Impact of Nephron Number Dosing on Cardiorenal Damage and Effects of ACE Inhibition

Abstract

Low nephron number is a recently identified cause of arterial hypertension. We set out to test the effect of nephron number dosing on blood pressure and cardiorenal damage including left ventricular (LV) remodeling and function. Because exact determination of nephron number in vivo is currently not possible, we combined the Munich Wistar Frömter (MWF) genetic rat model of inborn nephron deficit with the 5/6 renal ablation model (Nx).
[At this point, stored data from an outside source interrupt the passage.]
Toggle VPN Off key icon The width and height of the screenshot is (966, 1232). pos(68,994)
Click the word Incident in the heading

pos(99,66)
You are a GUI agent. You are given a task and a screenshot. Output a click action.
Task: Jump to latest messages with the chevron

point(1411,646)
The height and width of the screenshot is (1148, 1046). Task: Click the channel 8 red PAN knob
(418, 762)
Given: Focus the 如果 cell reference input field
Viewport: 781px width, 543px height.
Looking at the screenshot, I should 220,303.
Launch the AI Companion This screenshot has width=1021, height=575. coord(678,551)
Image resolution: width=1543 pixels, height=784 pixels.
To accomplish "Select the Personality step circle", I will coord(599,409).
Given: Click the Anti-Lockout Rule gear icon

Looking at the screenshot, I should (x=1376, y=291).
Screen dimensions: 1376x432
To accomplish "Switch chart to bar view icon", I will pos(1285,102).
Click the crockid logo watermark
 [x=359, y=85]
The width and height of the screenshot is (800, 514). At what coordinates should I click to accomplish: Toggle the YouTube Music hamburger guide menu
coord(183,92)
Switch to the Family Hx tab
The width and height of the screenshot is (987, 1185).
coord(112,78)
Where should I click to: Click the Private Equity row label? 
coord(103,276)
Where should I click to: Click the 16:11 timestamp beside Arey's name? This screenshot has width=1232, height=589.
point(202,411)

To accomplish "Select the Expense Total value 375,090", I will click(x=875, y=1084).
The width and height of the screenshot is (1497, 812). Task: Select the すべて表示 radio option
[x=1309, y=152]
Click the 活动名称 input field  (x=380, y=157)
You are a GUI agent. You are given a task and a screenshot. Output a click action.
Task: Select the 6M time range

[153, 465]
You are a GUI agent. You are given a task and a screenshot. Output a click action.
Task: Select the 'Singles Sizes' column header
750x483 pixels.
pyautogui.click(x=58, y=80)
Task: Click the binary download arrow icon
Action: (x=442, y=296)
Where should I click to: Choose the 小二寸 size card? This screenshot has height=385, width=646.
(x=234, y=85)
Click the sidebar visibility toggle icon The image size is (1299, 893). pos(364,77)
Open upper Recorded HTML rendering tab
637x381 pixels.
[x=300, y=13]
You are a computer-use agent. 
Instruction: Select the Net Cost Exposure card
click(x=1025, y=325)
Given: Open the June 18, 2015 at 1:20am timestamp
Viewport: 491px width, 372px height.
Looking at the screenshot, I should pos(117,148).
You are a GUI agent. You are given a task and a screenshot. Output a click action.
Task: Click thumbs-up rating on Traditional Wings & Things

To obtain distinct levels of nephron number dose (NND), rats underwent either sham-operation (Wistar-Sham NND 1.0, and MWF-Sham NND 0.6, n = 15, respectively) or 5/6 renal ablation (Nx, Wistar-Nx NND 0.17, and MWF-Nx NND 0.1, n = 20, respectively). Two additional groups were treated orally for 4 weeks with 1 mg/kg/day ramipril (Wistar-Nx-ACEI and MWF-Nx-ACEI, n = 15, respectively). Systolic blood pressure (SBP), LV hypertrophy, mRNA expression of atrial natriuretic factor, LV contractility, and relaxation were exponentially correlated with NND (P < 0.0001, respectively). Creatinine clearance (Cl(Cr)) decreased, albuminuria, renal interstitial fibrosis, tubulointerstitial damage, and glomerulosclerosis index increased with lowering NND in both Wistar-Nx (NND 0.17) and MWF-Nx (NND 0.1) animals. LV perivascular and interstitial fibrosis and sarcoplasmic reticular (SR) Ca(2+) cycling were not directly related to NND. Angiotensin-converting enzyme (ACE) inhibition with ramipril demonstrated strong cardio- and renoprotective effects even in the setting of very low NND of 0.1 in MWF-Nx animals. These data demonstrate that reduced nephron number is a significant, independent determinant of blood pressure, cardiorenal damage, and LV dysfunction in a direct dose-dependent way.